One day I was in her office and she looked very tired. I asked after her and she replied that she’d been up all night because the police had come to her door. She had two sons one, a teenager. She said the visit had been a mistake; the officers were at the wrong family’s house. Yet, she and her husband were up all night, deeply shaken. I was perplexed. Okay, a mistake. Why were you awake all night? She said, “Mimi, do you have any idea what it is like for the parents of a black teenage boy when the police come to your house saying they are looking for your son?” Clearly, I did not. She explained the terror knowing that your son could be easily mistaken for someone doing something criminal because “all those [black] kids look alike,” or that if your son ran in fear, or made any wrong move, he might be gunned down or hunted with dogs, something I’d seen myself in the ER. I was chastened. There was nothing for me but to listen and learn.

Fast forward several years. I was working here in North Carolina in the PICU and was on call on Thanksgiving Day. As our family gathered around the table in a Thanksgiving prayer, the phone rang and word came that a teenager was hospitalized after a high-speed chase with an officer. The driver, another teen, had been decapitated in the accident. As I left the survivor’s bedside, I walked into the hall to find a tall man pacing nervously.

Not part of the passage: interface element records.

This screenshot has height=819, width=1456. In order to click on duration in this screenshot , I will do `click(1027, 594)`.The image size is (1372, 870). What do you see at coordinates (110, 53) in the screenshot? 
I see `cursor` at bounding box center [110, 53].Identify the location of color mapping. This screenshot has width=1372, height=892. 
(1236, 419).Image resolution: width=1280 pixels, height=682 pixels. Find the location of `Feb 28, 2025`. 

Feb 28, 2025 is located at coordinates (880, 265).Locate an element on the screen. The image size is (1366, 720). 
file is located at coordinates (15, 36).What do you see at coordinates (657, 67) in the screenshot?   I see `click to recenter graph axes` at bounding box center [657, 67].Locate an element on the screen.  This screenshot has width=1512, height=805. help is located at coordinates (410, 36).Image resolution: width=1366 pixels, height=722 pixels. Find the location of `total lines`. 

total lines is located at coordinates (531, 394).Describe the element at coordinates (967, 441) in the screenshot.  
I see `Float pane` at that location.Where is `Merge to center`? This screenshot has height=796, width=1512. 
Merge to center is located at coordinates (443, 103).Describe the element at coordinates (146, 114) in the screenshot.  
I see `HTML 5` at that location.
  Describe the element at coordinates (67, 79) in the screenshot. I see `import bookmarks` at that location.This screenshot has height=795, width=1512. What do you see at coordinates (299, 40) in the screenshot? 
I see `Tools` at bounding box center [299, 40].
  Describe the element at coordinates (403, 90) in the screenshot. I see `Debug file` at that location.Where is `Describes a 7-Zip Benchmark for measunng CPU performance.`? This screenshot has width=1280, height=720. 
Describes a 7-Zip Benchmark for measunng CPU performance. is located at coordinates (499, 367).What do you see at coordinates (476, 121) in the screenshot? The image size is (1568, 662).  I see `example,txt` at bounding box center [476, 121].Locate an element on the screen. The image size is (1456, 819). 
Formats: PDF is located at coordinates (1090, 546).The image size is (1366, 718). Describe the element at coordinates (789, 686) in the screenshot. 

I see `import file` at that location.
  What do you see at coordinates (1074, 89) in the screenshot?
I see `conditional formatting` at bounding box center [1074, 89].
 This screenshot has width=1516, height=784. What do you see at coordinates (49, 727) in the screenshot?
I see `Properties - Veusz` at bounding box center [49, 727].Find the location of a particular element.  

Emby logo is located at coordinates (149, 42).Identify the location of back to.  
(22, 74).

He was huge from my 5’4 vantage point and I noticed he wore a gun on his belt. In a split second I realized he was the officer who had given chase. I said hello and he began to cry deep, remorseful sobs. “I’d never have chased them had I thought they were kids. Oh why did I do that? Oh why?” Again, there was nothing for me in that moment but to listen and learn.

But sympathy, kindness, and compassion cannot be the only response to these stories and hundreds of others like them. There are things to do to make sure that children are not endangered by those charged with protecting them and to make sure that officers do not have to live with the crushing regret that surely must accompany these situations – no matter what they tell CNN. Indeed now in North Carolina and probably in other states, there are much stricter rules about when officers can lawfully give chase in an automobile because of the fatalities that often result. For me, it is time to learn what policies create trusting relationships between police and communities of color; what fosters trust between the public and the justice system that activates when an arrest goes bad. There are answers. After all not every community has these problems. What are those communities doing right? In the end, my response must be to listen deeply to those that need to speak and to learn specifics about what works to prevent these horrible deaths, what works to make sure the justice system lives up to the ideals upon which it is based, and to make sure there are people in position to carry out those policies and procedures that make equality and equal protection realities in all communities.